Entretanto, sem previsão legal para afastamento remunerado em decorrência das enchentes, o documento não é abonatório de ausência e servirá apenas como justificativa para que a empresa, através de bom senso, adote mecanismos de flexibilização previstos na Lei n.° 14.437/2022, anteriormente mencionados.

2.3 – Descontos Salariais
Como já pontuado, enchentes e outros desastres naturais não constam na Consolidação das Leis Trabalhistas como justificativa para falta ao trabalho. Por isso, como regra geral, as faltas não são abonadas e o funcionário pode ter o salário descontado se não comparecer ao serviço.

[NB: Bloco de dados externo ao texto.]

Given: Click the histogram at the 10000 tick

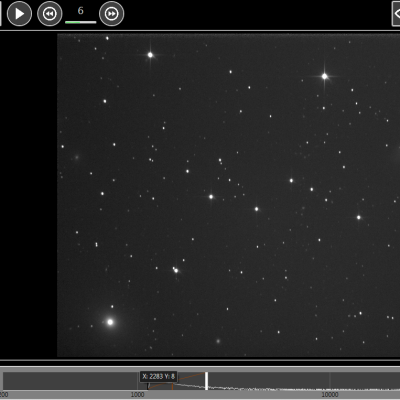Looking at the screenshot, I should (330, 381).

No entanto, vale lembrar que o direito do trabalho é regido por princípios que protegem o trabalhador, de tal sorte que a não remuneração dessas faltas pode configurar retenção dolosa da remuneração, conduta tipificada como crime pela Constituição Federal[1], sujeitando o empregador ao pagamento de indenizações por danos morais e à restituição do valor em dobro.
As ausências decorrentes das enchentes constituem uma situação excepcional e, embora o abono dessas faltas não seja obrigatório, sua adoção pode ocorrer em um espírito de solidariedade e apoio mútuo.

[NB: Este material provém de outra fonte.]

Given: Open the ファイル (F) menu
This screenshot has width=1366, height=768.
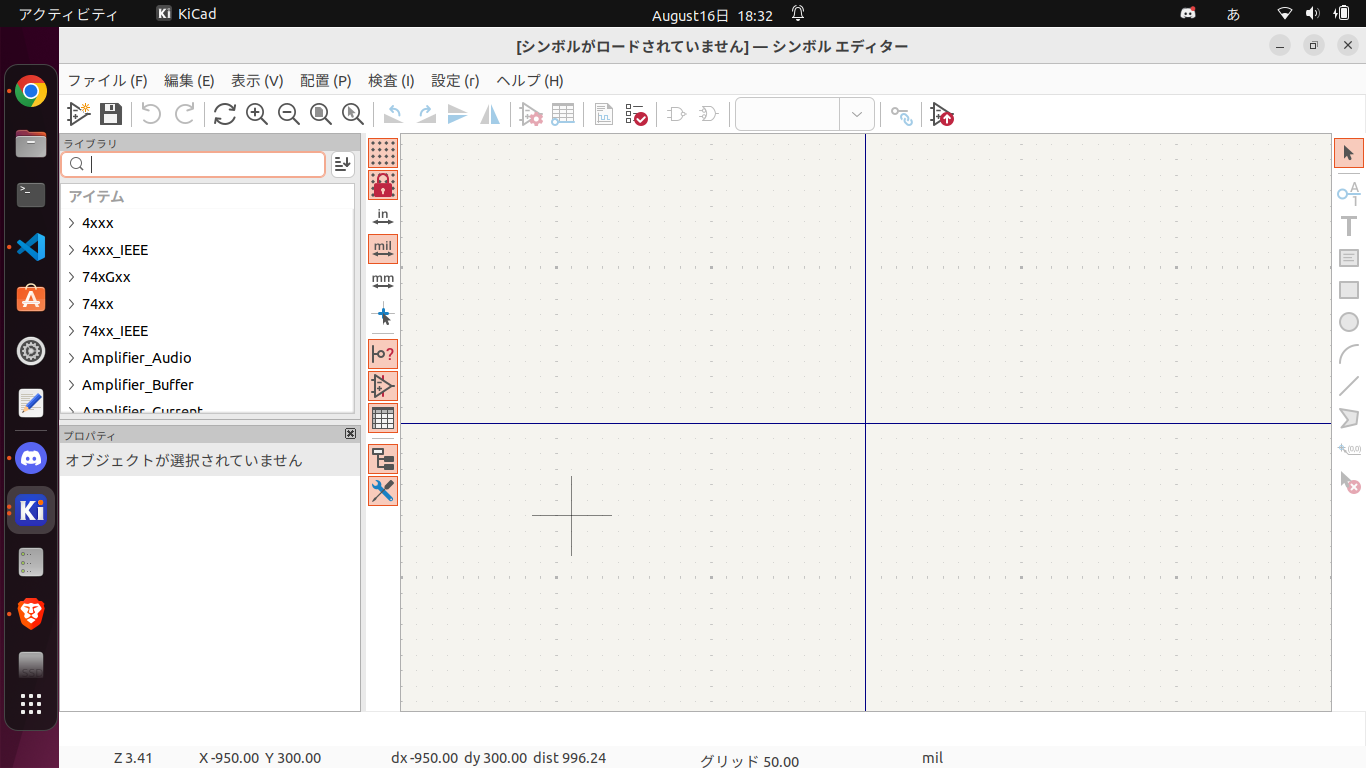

Ademais, convenções ou acordo coletivos podem contemplar situações de calamidade pública, abonando ausências decorrentes das enchentes. É permitido, também, que empregados e empregadores celebrem acordos individuais para tratar dessas ausências, sempre resguardando os direitos trabalhistas e a boa-fé contratual.

2.4 – Justa Causa
É vedado ao empregador aplicar medidas punitivas aos colaboradores, como advertências, suspensão ou demissão, em virtude de ausências ocasionadas por força maior. Sendo assim, ausências decorrentes das enchentes não configuram justa causa para rescisão contratual.

2.5 – Força Maior
A legislação reconhece o conceito de força maior, conforme definido no artigo 501 da Consolidação das Leis Trabalhistas, como um “acontecimento inevitável, em relação à vontade do empregador”.

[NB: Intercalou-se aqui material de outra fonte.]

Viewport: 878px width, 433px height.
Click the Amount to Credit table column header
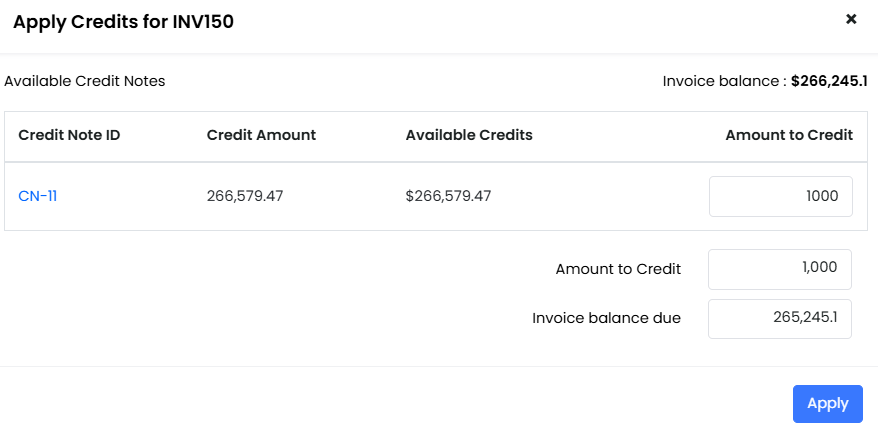789,135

O reconhecimento da situação de calamidade pública no estado como força maior assegura aos trabalhadores o direito a indenizações especiais no caso de encerramento das atividades da empresa, conforme preceituam os artigos 502 e 503 da CLT.

2.6 – Orientações Práticas
Por fim, os trabalhadores que se sentirem lesados pelo empregador em razão da inflexibilidade da empresa na adoção de medidas de flexibilização das atividades, ou que tenham sofrido punições decorrentes das faltas ocasionadas pela impossibilidade de deslocamento, podem buscar orientações junto ao sindicato de sua categoria.
Ademais, é importante que o trabalhador afetado armazene, na medida do possível, documentos e registros que comprovem os prejuízos sofridos (como fotografias da localidade e da própria habitação, por exemplo), bem como as tentativas infrutíferas de negociação com o empregador.